Is skiing a sport? Yes, of course. Faced with this obvious fact, how many skiers — most often city-dwelling and sedentary — prepare physically before their trip? Fatigue, lack of training and the desire to "make the most of it" are all causes of accidents. Skiing is a leisure sport that keeps growing. Yet it carries risks if the following parameters are ignored:

  • Suitable physical preparation.
  • Choosing equipment appropriate to your skiing level.
  • Lifestyle rules and knowing your physical capacities.
  • A fair assessment of the surrounding factors.

Finally, with the evolution of equipment and of skiers' levels, accidents differ from those of 20 years ago.
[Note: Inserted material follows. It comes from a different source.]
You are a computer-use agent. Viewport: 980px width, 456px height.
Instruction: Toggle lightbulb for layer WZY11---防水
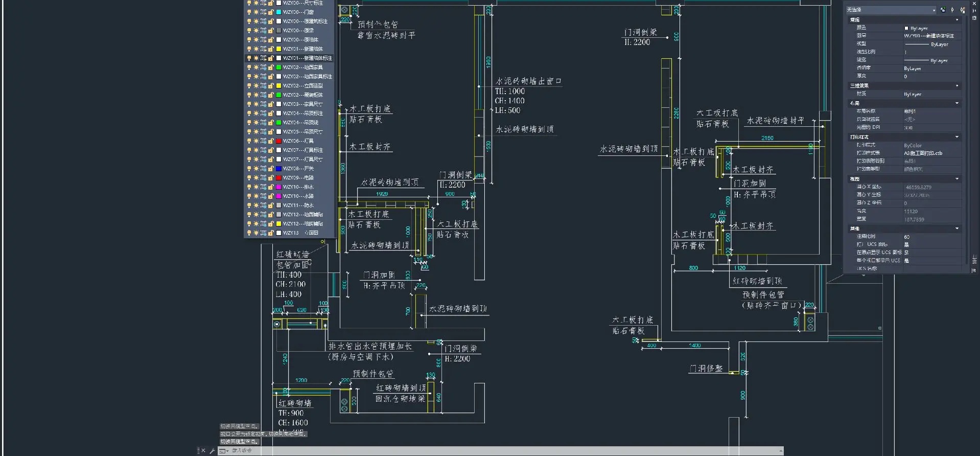[249, 206]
The traditional broken leg has given way to knee sprains and injuries to the shoulder and hand; less spectacular, these traumas nevertheless leave more after-effects.

Prevention is therefore the skier's best insurance.

Human factors:

  • Physical preparation:

if sport were part of our daily life, this paragraph would be shorter.

  • Cardio-respiratory preparation:

a few examples taken from daily life:

  • walking: an easy exercise, yet often replaced by car journeys, public transport or the lift.
  • jogging, cycling and swimming improve cardio-respiratory capacity.
  • Muscle preparation: there are three types of muscle contraction:
  • static: holding the position during a descent.
  • Dynamic: the muscle shortens, allowing for example the push-off movement.
  • Eccentric dynamic: the muscle brakes the movement by resisting its own stretch — for example, landing a jump after a mogul.
  • Muscle work is both static and dynamic.

The skier can be compared to a spring: static in the base position, absorbing the moguls in the dynamic phase, following the famous "flexion-extension" formula, then returning to the static position.

Alpine skiing involves different stances: each requires precise muscle work.

The most heavily used muscles are trained through an appropriate progression with alternating phases:

  • warm-up
  • stretching
  • strengthening
  • muscle and balance work.

The exercises and their dosage are adapted by each individual according to their own needs and abilities.

Choose a logical sequence that can be done at home without sophisticated weight-training equipment.

The warm-up, lasting around 10 to 15 minutes, must not be neglected. This is the phase in which the body finds a cardio-respiratory rhythm that allows muscular effort. It can start outdoors with light jogging, or indoors with skipping, side jumps, arm raises, etc.

Strength training can be done without special equipment, so that nothing limits the practice.